It’s easy to fantasize about a dream job, but making it a reality takes courage, perseverance and hard work. Here’s how three women turned their dreams into successful, satisfying careers. By Ivy Gracie

GIA AMELLA 43, Filmmaker Currently filming: And They Came to Chicago: The Italian American Legacy. Airing on WTTW and WMAQ in early 2007

Describe your job.

First, I’d say I’m a television producer doing non-fi ction programming. But now I try to stick with a catchall term because I’m doing everything, so probably ‘executive producer’ which implies dealing with the money end. I’m not only responsible for the creative vision and execution of a program, but also for finding investors, advertisers and sponsors. That’s something I’ve had to really get into. I’m creative, I’m not a salesperson by trade.

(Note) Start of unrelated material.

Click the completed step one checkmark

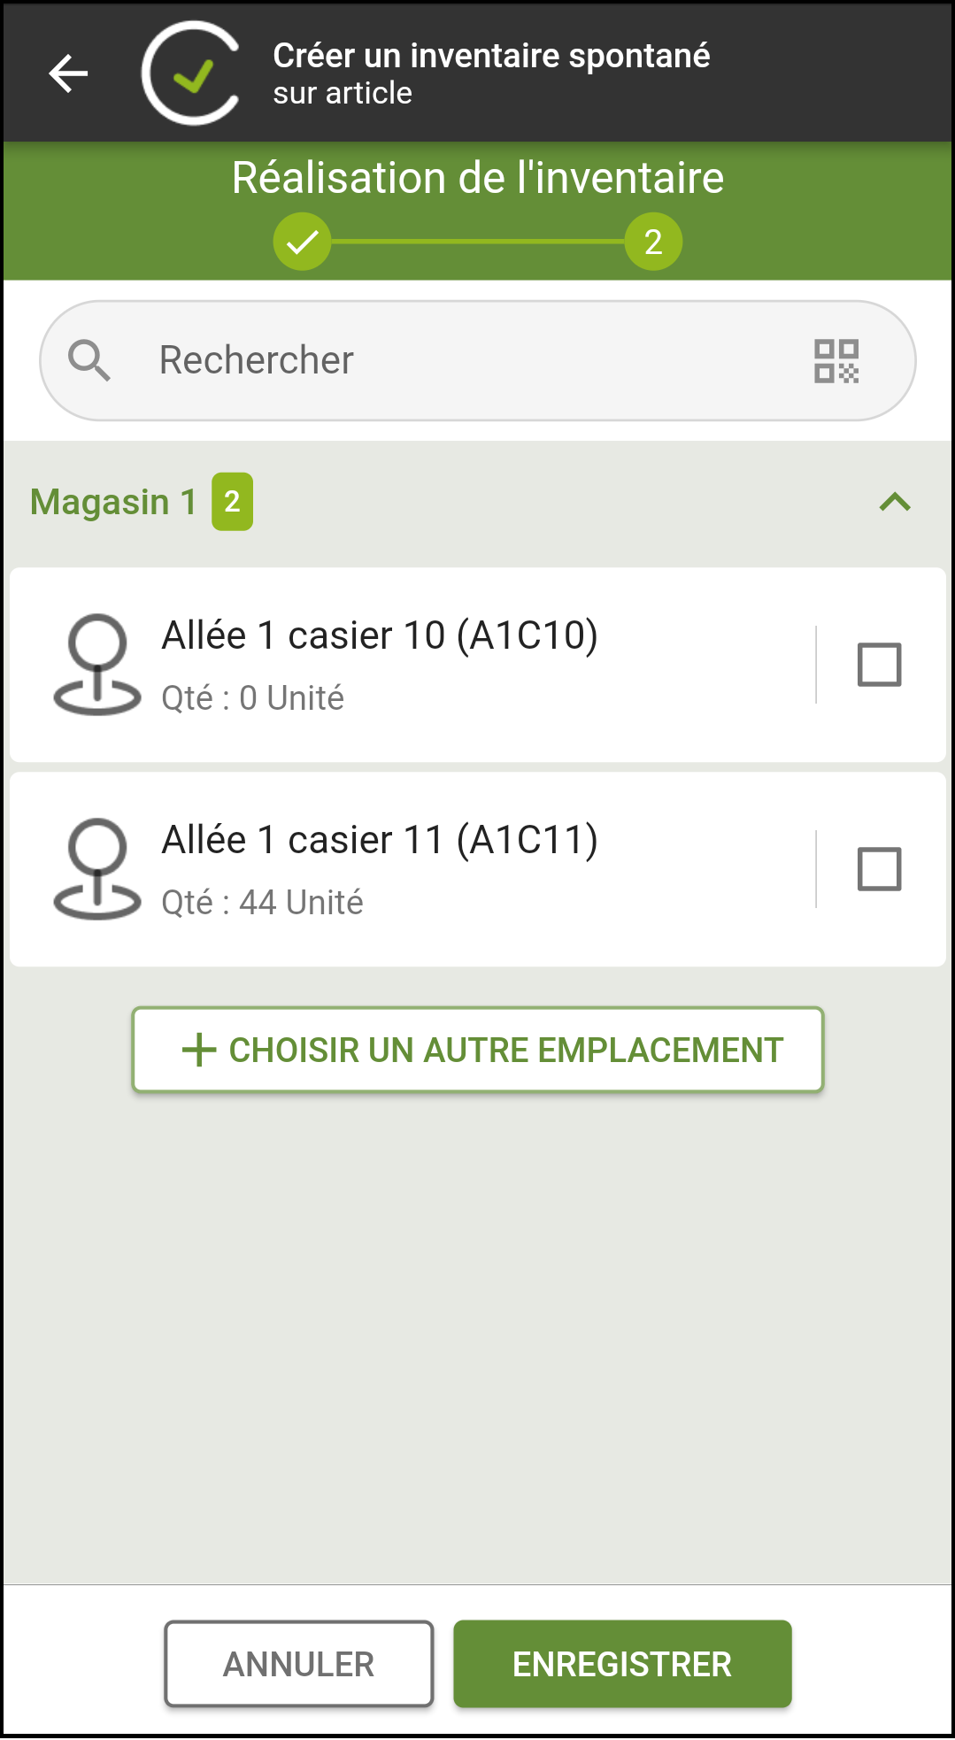pos(302,242)
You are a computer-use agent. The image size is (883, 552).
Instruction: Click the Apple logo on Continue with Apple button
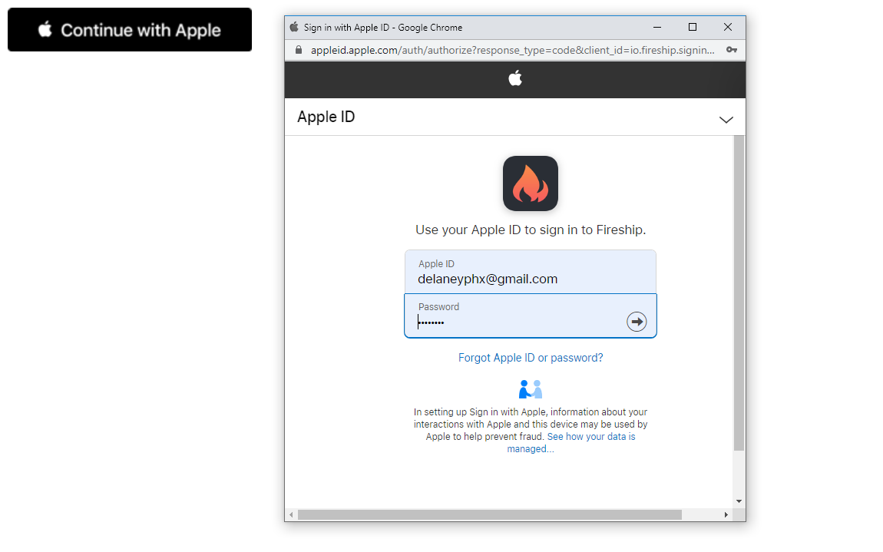(x=44, y=29)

Tell us about your new role as salesperson.

I have doubts that because I’m working in an artistic capacity, people think I’m this ‘wacky filmmaker’ with a ‘wacky vision.’ I feel that I must jump that extra hurdle to show that I’m serious about what I do. I’m building a business; this is serious stuff. I’m cutting two shows—a one-hour version for WMAQ and a longer version for WTTW. Our budget is higher than other commercial television budgets I’ve worked with; it’s public television, it’s a longer show, it’s High Definition and there’s a DVD attached to it. I wouldn’t want to do this on a shoestring budget because I’d risk losing quality and I’m not willing to do that. I’m not willing to put my reputation on the line. Now that WMAQ and WTTW are my partners, [it’s like] I’m holding up the mountain!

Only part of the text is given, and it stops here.